» posted to
Antony and Cleopatra goes fishing. From Plutarch's Life of Antony.
2016-03-17 07:17:51 GMT
Copy URL to clipboard
7 other people
"He was fishing once, and had bad luck, and was vexed at it because Cleopatra was there to see. He therefore ordered his fishermen to dive down and secretly fasten to his hook some fish that had been previously caught, and pulled up two or three of them. But the Egyptian saw through the trick, and pretending to admire her lover’s skill, told her friends about it, and invited them to be spectators of it the following day. So great numbers of them got into the fishing boats, and when Antony had let down his line, she ordered one of her own attendants to get the start of him by swimming onto his hook and fastening on it a salted Pontic herring. Antony thought he had caught something, and pulled it up, whereupon there was great laughter, as was natural, and Cleopatra said: “Imperator, hand over thy fishing-rod to the fishermen of Pharos and Canopus; thy sport is the hunting of cities, realms, and continents.”"
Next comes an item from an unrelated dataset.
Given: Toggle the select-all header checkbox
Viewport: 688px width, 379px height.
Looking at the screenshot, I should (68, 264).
Plutarch's description of Cleopatra from the same Life: "For her beauty, as we are told, was in itself not altogether incomparable, nor such as to strike those who saw her; but converse with her had an irresistible charm, and her presence, combined with the persuasiveness of her discourse and the character which was somehow diffused about her behaviour towards others, had something stimulating about it. There was sweetness also in the tones of her voice; and her tongue, like an instrument of many strings, she could readily turn to whatever language she pleased, so that in her interviews with Barbarians she very seldom had need of an interpreter, but made her replies to most of them herself and unassisted, whether they were Ethiopians, Troglodytes, Hebrews, Arabians, Syrians, Medes or Parthians. Nay, it is said that she knew the speech of many other peoples also, although the kings of Egypt before her had not even made an effort to learn the native language, and some actually gave up their Macedonian dialect."
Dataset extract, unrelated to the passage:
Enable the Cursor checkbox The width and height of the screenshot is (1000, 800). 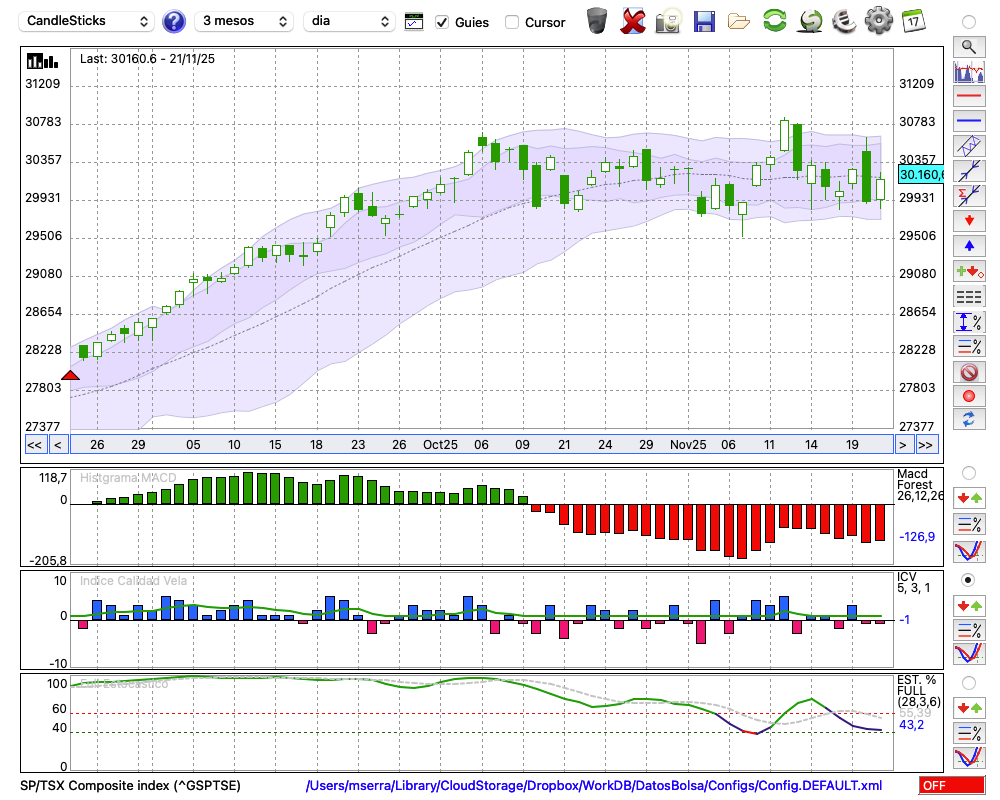(512, 22)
Learned two things today. I learned about Cleopatra's language skills. Wow. Also, apparently in this case it's not Troglodyte, with an "L", but Trogodyte. See the comments at languagehat
(Then four tabs later I realized I was falling down the research hole instead of doing morning things, so I stopped while I could.)
I'm glad you looked up the Troglodyte bit, because that seemed odd to me.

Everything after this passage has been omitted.